Objectif 2 : Une fois la dynamique saisonnière et spatiale du système caractérisée et les assemblages d’espèces identifiés, cette étude s’est attachée à déterminer pour chaque masse d’eau et chaque grande saison identifiée dans le chapitre précédant, l’origine de la matière organique particulaire et son devenir dans le réseau trophique planctonique. Les isotopes stables du carbone et de l’azote ont été utilisés comme traceurs de la matière organique dans le réseau trophique afin de tester l’hypothèse selon laquelle les successions spatio-temporelles d’espèces pourraient contribuer à optimiser l’utilisation de cette matière largement dominée par les sources détritiques. Dans cet objectif, 5 taxons dominants de la faune zooplanctonique ou suprabenthique de l’estuaire ont été sélectionnés: les copépodes calanoides Eurytemora affinis et Acartia spp., les mysidacés Neomysis integer et Mesopodopsis slabberi et les cladocères du genre Daphnia. Ce chapitre 3, présenté sous la forme d’un article actuellement soumis à Estuarine Coastal and Shelf Science, caractérise à l’échelle spécifique la variabilité spatio-temporelle de la composition isotopique du zooplancton.

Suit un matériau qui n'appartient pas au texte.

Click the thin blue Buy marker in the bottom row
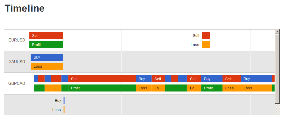The image size is (284, 115). [64, 101]
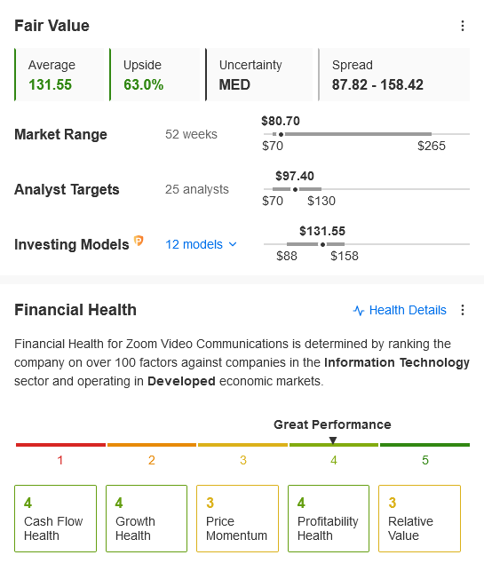The width and height of the screenshot is (484, 563).
Task: Click the Investing Models fair value dot
Action: pos(322,244)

Objectif 3 : Les chapitres 2 et 3 de cette étude nous ayant permis, au travers de la communauté zooplanctonique, de formuler une première description de la structure et du fonctionnement trophique de l’estuaire de la Charente, il est proposé dans ce dernier chapitre d’établir un état de la contamination métallique de ses composantes biotiques. Une approche

écosystémique y est adoptée, prenant en considération un ensemble d’espèces représentatives des différents compartiments trophiques existant au sein de l’écosystème estuarien. Ceci afin d’avoir une vision globale des processus de bioaccumulation chez les différents organismes et de contribuer à la compréhension des transferts de métaux dans le réseau trophique. Les concentrations en cadmium (Cd), cuivre (Cu), plomb (Pb), vanadium (V), et zinc (Zn) ont donc été mesurées dans près de 40 taxons, dans les matières en suspension et les sédiments superficiels et comparées aux niveaux mesurés dans ces mêmes compartiments dans d’autres estuaires tempérés européens sous influences anthropiques variées. Quelques résultats préliminaires concernant le mercure (Hg) seront également mis en relation avec les traceurs isotopiques (isotopes stables du carbone et de l’azote) afin de caractériser une éventuelle bioamplification de cet élément dans le réseau trophique estuarien et d’évaluer la potentialité d’utilisation d’une approche couplée « isotopes stables du carbone et de l’azote / éléments trace métalliques » comme traceurs de l’écologie de l’ichtyofaune estuarienne.